### Exercise goal
Please print each record that follows precisely as it appears.

### Dataset extract ###

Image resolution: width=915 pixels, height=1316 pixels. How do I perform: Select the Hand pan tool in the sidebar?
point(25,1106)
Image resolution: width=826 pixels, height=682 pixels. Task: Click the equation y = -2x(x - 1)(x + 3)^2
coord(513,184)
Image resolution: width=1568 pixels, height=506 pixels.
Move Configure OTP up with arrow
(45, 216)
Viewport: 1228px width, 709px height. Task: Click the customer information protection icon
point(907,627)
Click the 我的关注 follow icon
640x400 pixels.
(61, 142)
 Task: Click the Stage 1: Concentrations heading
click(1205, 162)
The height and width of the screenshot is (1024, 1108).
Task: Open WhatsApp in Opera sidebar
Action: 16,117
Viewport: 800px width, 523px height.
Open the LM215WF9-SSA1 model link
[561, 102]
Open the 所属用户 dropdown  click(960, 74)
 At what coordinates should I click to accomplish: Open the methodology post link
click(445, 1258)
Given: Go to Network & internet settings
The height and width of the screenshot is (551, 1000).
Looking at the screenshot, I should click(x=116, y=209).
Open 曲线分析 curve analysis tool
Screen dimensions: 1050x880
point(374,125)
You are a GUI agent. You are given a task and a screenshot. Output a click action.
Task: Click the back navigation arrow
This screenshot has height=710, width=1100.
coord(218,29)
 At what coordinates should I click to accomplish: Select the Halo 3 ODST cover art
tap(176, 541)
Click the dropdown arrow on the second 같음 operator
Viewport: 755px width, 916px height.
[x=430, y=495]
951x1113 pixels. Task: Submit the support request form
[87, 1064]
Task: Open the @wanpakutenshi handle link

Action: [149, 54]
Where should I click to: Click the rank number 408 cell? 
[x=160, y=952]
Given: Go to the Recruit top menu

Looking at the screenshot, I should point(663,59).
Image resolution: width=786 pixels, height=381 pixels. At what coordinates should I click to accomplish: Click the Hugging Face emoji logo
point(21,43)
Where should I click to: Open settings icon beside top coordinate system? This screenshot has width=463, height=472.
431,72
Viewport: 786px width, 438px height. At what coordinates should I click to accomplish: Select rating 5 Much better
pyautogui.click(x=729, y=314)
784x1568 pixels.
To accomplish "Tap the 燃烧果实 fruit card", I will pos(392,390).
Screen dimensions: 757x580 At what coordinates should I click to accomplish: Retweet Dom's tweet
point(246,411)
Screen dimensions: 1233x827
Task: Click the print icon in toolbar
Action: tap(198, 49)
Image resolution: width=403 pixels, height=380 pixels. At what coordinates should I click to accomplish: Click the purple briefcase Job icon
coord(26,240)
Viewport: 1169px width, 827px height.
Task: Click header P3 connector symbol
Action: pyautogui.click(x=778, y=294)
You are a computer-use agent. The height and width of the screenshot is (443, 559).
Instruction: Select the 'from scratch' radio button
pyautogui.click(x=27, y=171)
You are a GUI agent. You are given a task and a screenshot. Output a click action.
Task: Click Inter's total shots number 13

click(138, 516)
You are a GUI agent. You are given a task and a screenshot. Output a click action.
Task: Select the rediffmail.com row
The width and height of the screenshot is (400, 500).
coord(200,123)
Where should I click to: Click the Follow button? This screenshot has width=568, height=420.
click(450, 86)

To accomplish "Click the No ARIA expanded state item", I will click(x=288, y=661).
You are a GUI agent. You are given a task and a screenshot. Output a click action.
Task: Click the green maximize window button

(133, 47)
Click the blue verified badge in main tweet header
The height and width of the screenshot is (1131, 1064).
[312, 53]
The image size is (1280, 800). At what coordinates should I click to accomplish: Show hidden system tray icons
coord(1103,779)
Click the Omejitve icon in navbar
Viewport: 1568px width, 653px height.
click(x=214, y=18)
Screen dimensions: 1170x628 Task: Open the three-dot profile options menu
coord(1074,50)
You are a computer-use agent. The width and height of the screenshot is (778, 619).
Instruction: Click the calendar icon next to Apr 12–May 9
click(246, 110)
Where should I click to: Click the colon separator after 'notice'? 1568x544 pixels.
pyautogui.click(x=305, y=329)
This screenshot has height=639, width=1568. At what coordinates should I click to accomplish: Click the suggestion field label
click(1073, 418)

###

### Output of the exercise
Image resolution: width=915 pixels, height=1316 pixels. How do I perform: Select the Hand pan tool in the sidebar?
point(25,1106)
Image resolution: width=826 pixels, height=682 pixels. Task: Click the equation y = -2x(x - 1)(x + 3)^2
coord(513,184)
Image resolution: width=1568 pixels, height=506 pixels.
Move Configure OTP up with arrow
(45, 216)
Viewport: 1228px width, 709px height. Task: Click the customer information protection icon
point(907,627)
Click the 我的关注 follow icon
640x400 pixels.
(61, 142)
 Task: Click the Stage 1: Concentrations heading
click(1205, 162)
The height and width of the screenshot is (1024, 1108).
Task: Open WhatsApp in Opera sidebar
Action: 16,117
Viewport: 800px width, 523px height.
Open the LM215WF9-SSA1 model link
[561, 102]
Open the 所属用户 dropdown  click(960, 74)
 At what coordinates should I click to accomplish: Open the methodology post link
click(445, 1258)
Given: Go to Network & internet settings
The height and width of the screenshot is (551, 1000).
Looking at the screenshot, I should click(x=116, y=209).
Open 曲线分析 curve analysis tool
Screen dimensions: 1050x880
point(374,125)
You are a GUI agent. You are given a task and a screenshot. Output a click action.
Task: Click the back navigation arrow
This screenshot has height=710, width=1100.
coord(218,29)
 At what coordinates should I click to accomplish: Select the Halo 3 ODST cover art
tap(176, 541)
Click the dropdown arrow on the second 같음 operator
Viewport: 755px width, 916px height.
[x=430, y=495]
951x1113 pixels. Task: Submit the support request form
[87, 1064]
Task: Open the @wanpakutenshi handle link

Action: [149, 54]
Where should I click to: Click the rank number 408 cell? 
[x=160, y=952]
Given: Go to the Recruit top menu

Looking at the screenshot, I should point(663,59).
Image resolution: width=786 pixels, height=381 pixels. At what coordinates should I click to accomplish: Click the Hugging Face emoji logo
point(21,43)
Where should I click to: Open settings icon beside top coordinate system? This screenshot has width=463, height=472.
431,72
Viewport: 786px width, 438px height. At what coordinates should I click to accomplish: Select rating 5 Much better
pyautogui.click(x=729, y=314)
784x1568 pixels.
To accomplish "Tap the 燃烧果实 fruit card", I will pos(392,390).
Screen dimensions: 757x580 At what coordinates should I click to accomplish: Retweet Dom's tweet
point(246,411)
Screen dimensions: 1233x827
Task: Click the print icon in toolbar
Action: tap(198, 49)
Image resolution: width=403 pixels, height=380 pixels. At what coordinates should I click to accomplish: Click the purple briefcase Job icon
coord(26,240)
Viewport: 1169px width, 827px height.
Task: Click header P3 connector symbol
Action: pyautogui.click(x=778, y=294)
You are a computer-use agent. The height and width of the screenshot is (443, 559).
Instruction: Select the 'from scratch' radio button
pyautogui.click(x=27, y=171)
You are a GUI agent. You are given a task and a screenshot. Output a click action.
Task: Click Inter's total shots number 13

click(138, 516)
You are a GUI agent. You are given a task and a screenshot. Output a click action.
Task: Select the rediffmail.com row
The width and height of the screenshot is (400, 500).
coord(200,123)
Where should I click to: Click the Follow button? This screenshot has width=568, height=420.
click(450, 86)

To accomplish "Click the No ARIA expanded state item", I will click(x=288, y=661).
You are a GUI agent. You are given a task and a screenshot. Output a click action.
Task: Click the green maximize window button

(133, 47)
Click the blue verified badge in main tweet header
The height and width of the screenshot is (1131, 1064).
[312, 53]
The image size is (1280, 800). At what coordinates should I click to accomplish: Show hidden system tray icons
coord(1103,779)
Click the Omejitve icon in navbar
Viewport: 1568px width, 653px height.
click(x=214, y=18)
Screen dimensions: 1170x628 Task: Open the three-dot profile options menu
coord(1074,50)
You are a computer-use agent. The width and height of the screenshot is (778, 619).
Instruction: Click the calendar icon next to Apr 12–May 9
click(246, 110)
Where should I click to: Click the colon separator after 'notice'? 1568x544 pixels.
pyautogui.click(x=305, y=329)
This screenshot has height=639, width=1568. At what coordinates should I click to accomplish: Click the suggestion field label
click(1073, 418)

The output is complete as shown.